▸ **Exercise**: Find every line in the material below that contains the word "each" and copy those lines. Case counts.
※ ※ ※
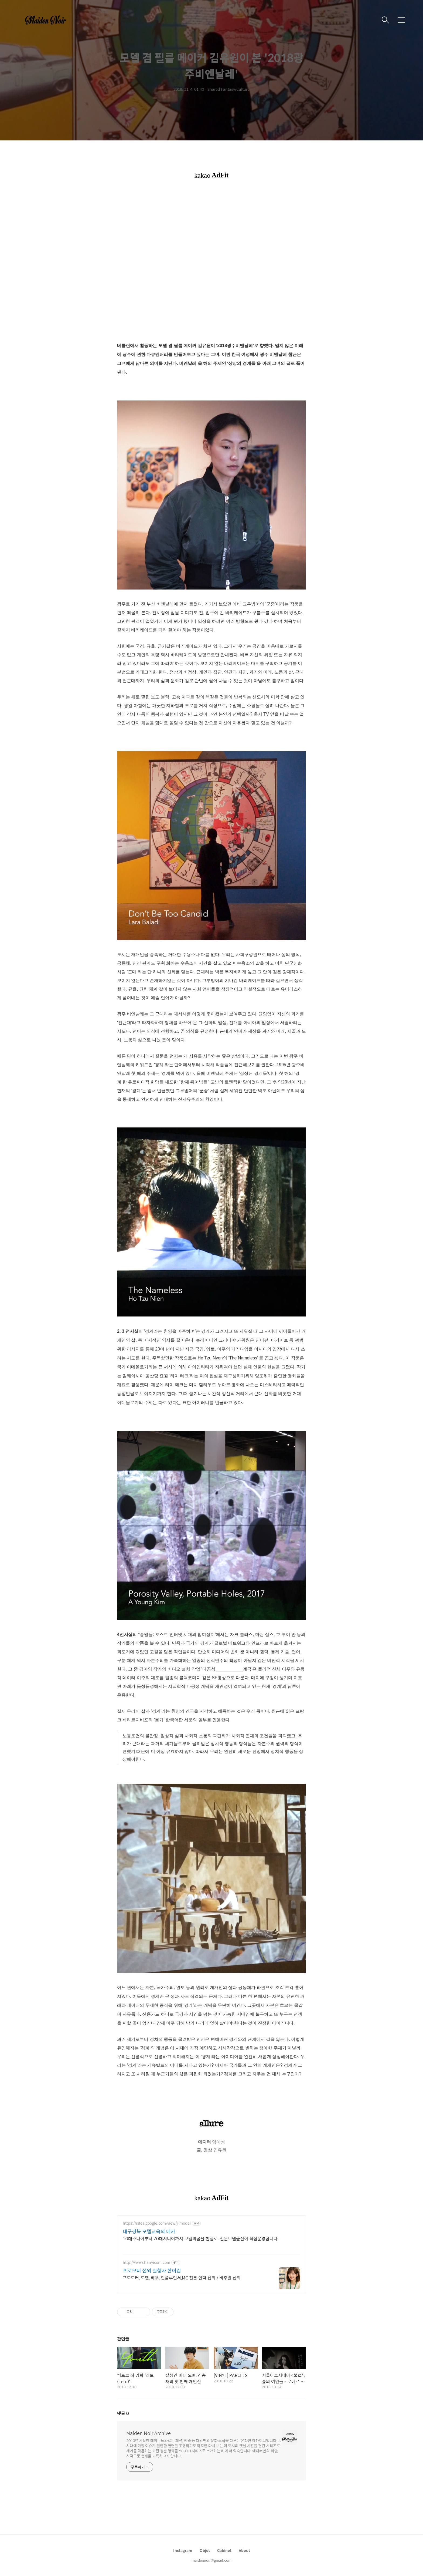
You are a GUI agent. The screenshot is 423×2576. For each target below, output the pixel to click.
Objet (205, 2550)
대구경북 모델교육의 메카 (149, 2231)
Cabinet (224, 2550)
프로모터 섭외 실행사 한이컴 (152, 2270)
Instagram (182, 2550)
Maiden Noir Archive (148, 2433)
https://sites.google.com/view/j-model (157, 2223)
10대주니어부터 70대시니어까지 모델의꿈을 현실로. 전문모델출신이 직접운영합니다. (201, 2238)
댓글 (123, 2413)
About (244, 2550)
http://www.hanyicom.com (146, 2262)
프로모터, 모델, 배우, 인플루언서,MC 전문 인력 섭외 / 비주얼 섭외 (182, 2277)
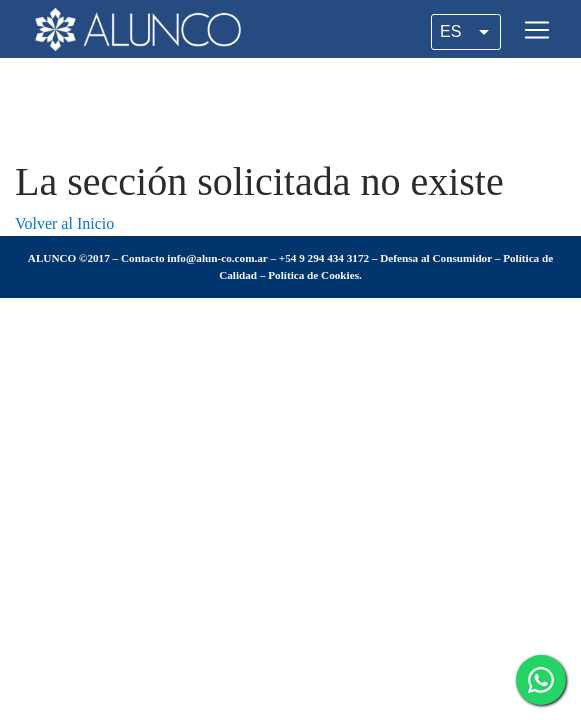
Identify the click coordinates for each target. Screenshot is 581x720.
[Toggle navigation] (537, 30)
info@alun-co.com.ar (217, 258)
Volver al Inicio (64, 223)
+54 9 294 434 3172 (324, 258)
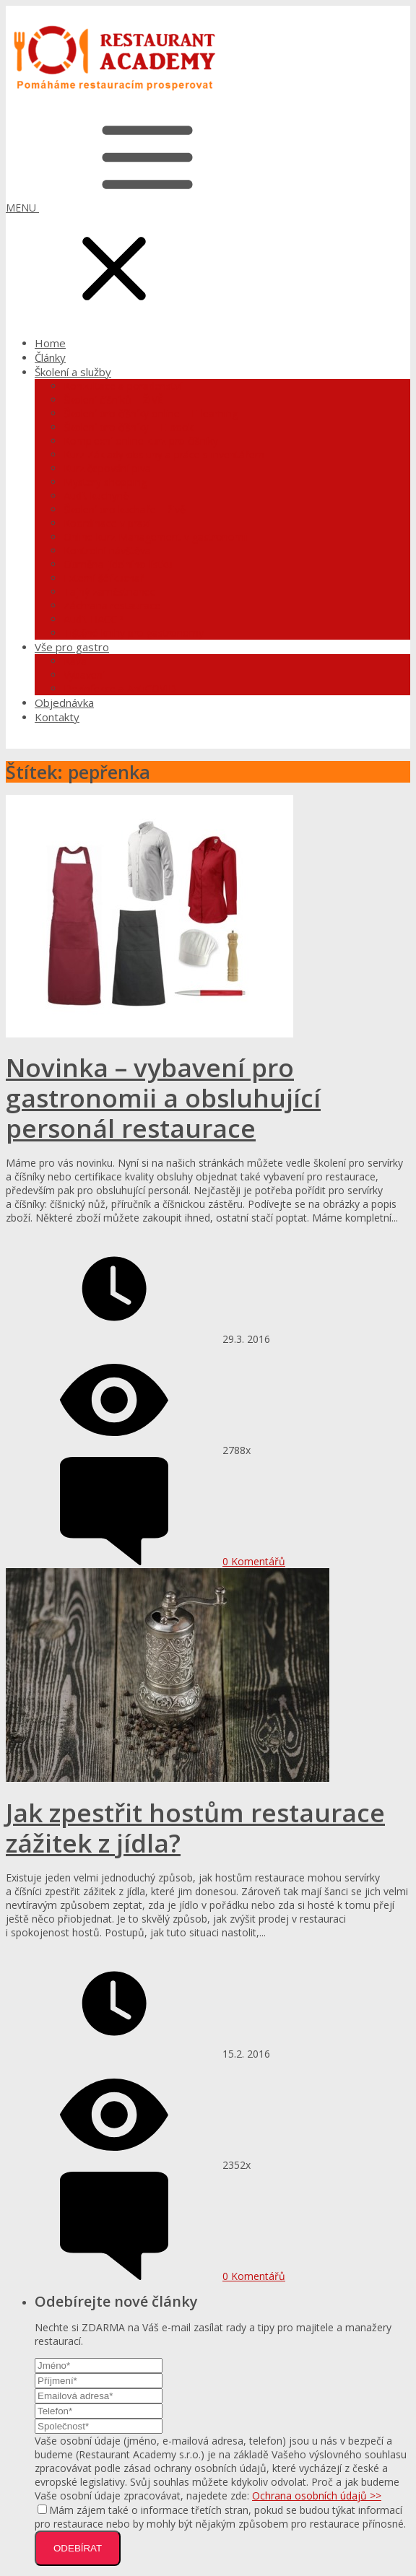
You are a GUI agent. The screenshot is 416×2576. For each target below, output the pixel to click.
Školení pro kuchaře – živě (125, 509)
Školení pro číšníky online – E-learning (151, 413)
※ ※ ※
▸ **Correct result**:
You are a GUI agent. The screenshot is 423×2576. For each target below, output the pixel to click.
Identify the click coordinates for each target. Screenshot is 581x720.
You are a GUI agent. The screenshot is 416×2576. For each target below, output the pixel to click.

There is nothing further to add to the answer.